I have noticed a commonality among friends, family and acquaintances. Those who compare themselves to others are less joyful, or even miserable as a result.

In fact, comparing ourselves to others is something we all tend to do at some point. Here are some examples:

  • The friend who says (not jokingly), I’ll trade you places, you can live at my home and I’ll live in yours.
  • The neighbour who thinks you have so many more friends than they do.
  • The family member who compares their “meager” earnings for hard work to your executive salary, or your government job with a pension.
  • The acquaintance who envies your car, boat and/or cottage.
  • The friend who has several health problems and wishes they were as healthy as you are.

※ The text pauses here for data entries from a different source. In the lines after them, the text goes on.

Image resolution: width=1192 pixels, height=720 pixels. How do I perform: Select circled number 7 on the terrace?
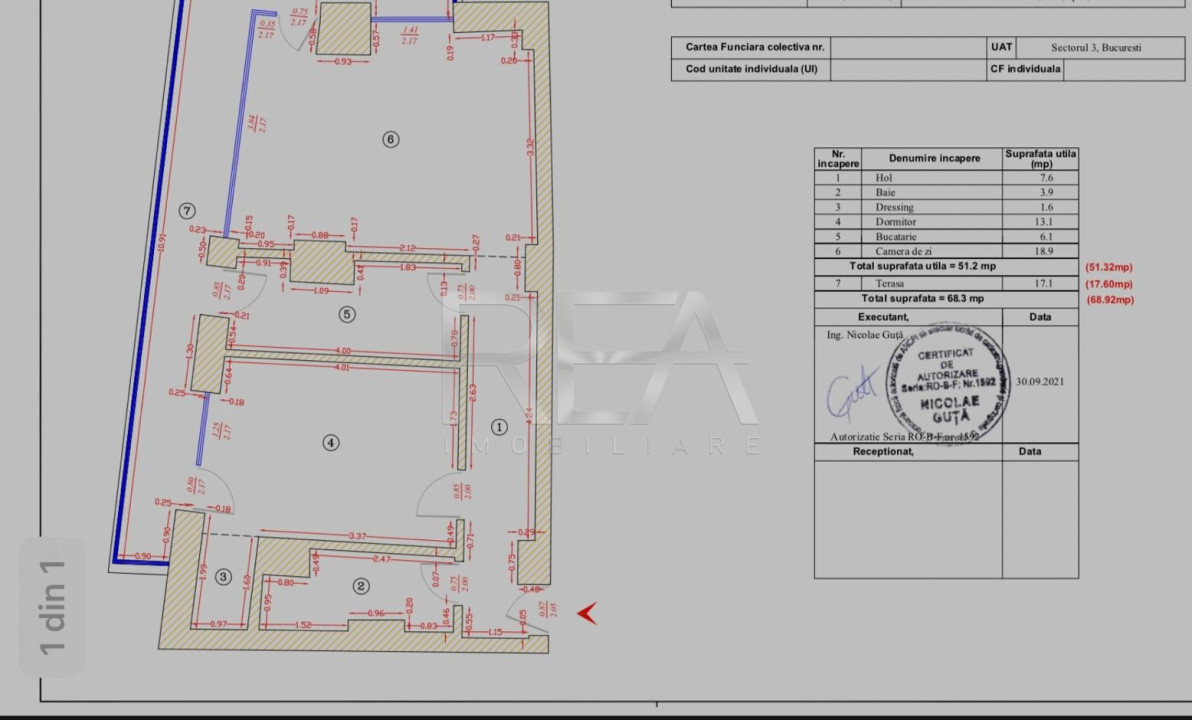click(x=187, y=210)
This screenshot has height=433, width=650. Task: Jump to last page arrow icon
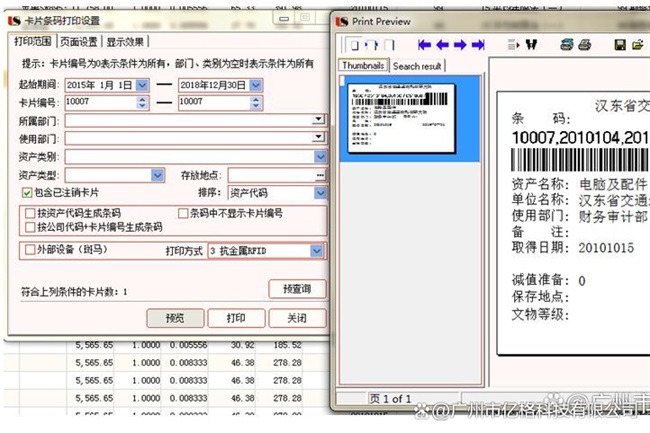pyautogui.click(x=477, y=45)
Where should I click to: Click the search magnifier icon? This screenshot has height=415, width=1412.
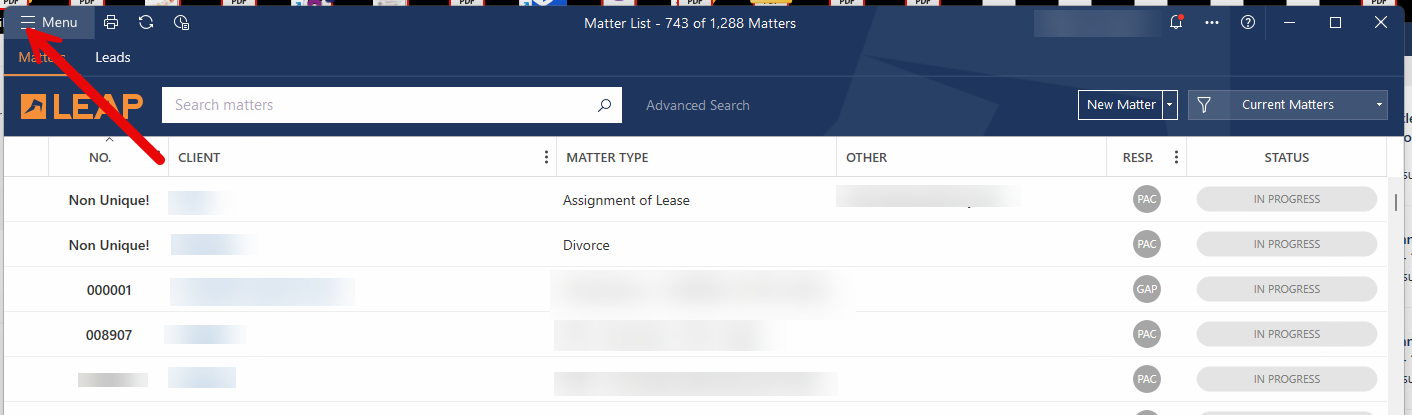point(604,105)
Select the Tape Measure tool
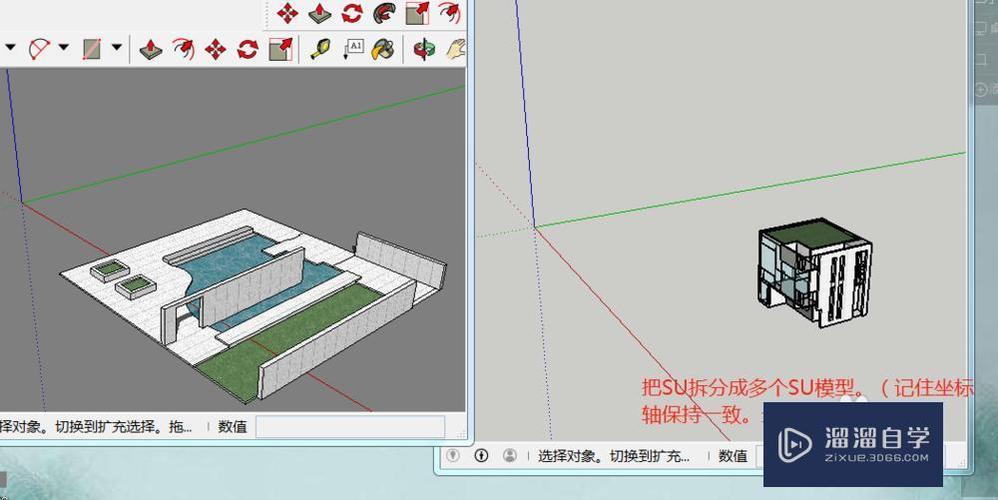The image size is (998, 500). coord(321,48)
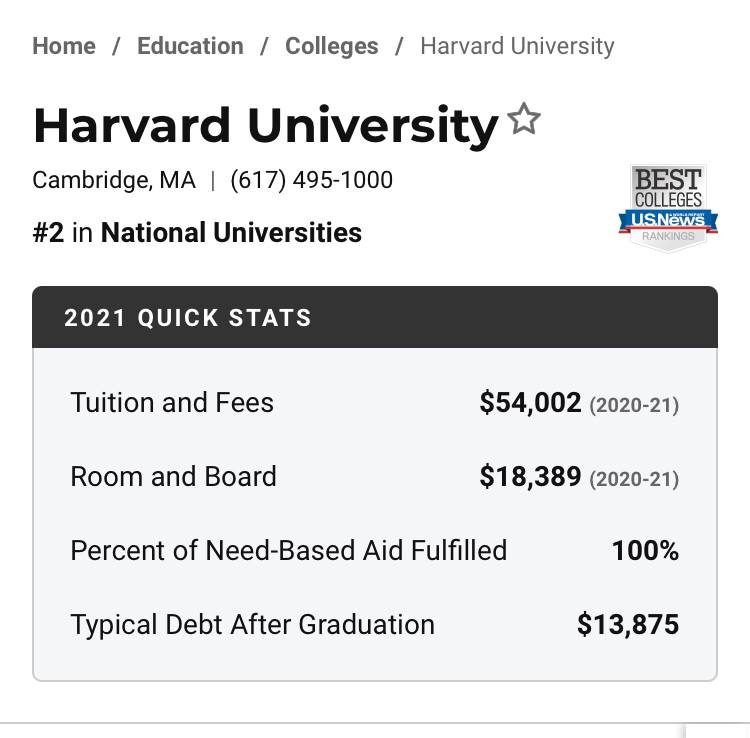The height and width of the screenshot is (738, 750).
Task: Navigate to Colleges breadcrumb
Action: click(331, 46)
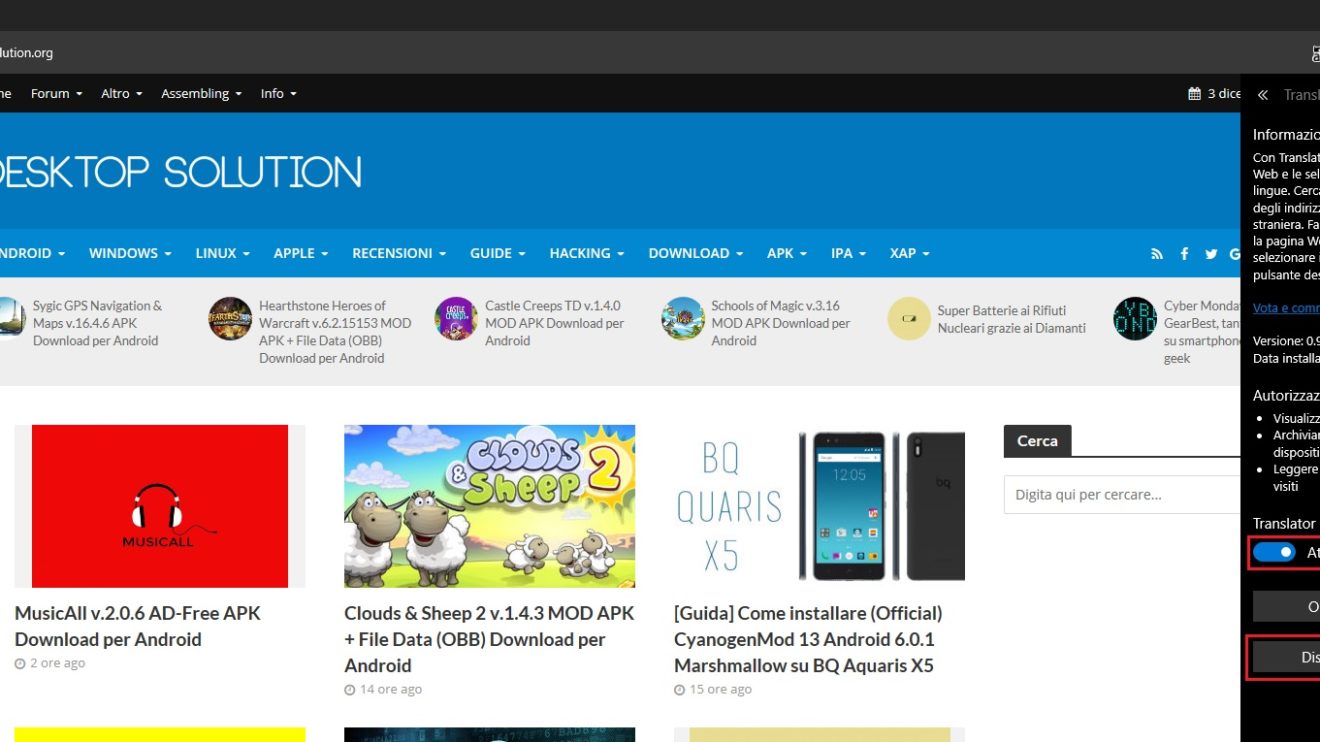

    Comparison is truly the thief of JOY. The truth is you are ALWAYS going to find others in your life who have more than you do. More friends, more money, more family members, a bigger home, a fancier car, and the list goes on. If you are constantly comparing yourself to these people, rather than being grateful for what you have, you will never be happy. (See my previous post regarding gratitude: Here).

    I suggest, rather than comparing yourself to others, compare yourself to yourself! Try setting goals for yourself, then comparing yourself a month from now to your old self. Are you more active? Do you have a tidier home? Are you more fit? Have you walked more? Have you connected with more friends? If not, then reset your goals to live your best life. (See my post on goal setting Here).

    Remember, try to be grateful for all that you have. If you want to compare yourself to someone, choose your recent past self. In the case of illness or accident, you will have to re-evaluate your comparison in keeping with your new reality. Try not to be too hard on yourself, and pay attention to the smallest increments of change. Set goals. Avoid falling into the trap of comparing yourself to others around you.

    Remember… comparison truly IS the thief of JOY.
Avoid falling into the trap of comparing yourself to others. Compare yourself to you! Continue to set goals that are achievable. Be grateful for what you have. You are enough!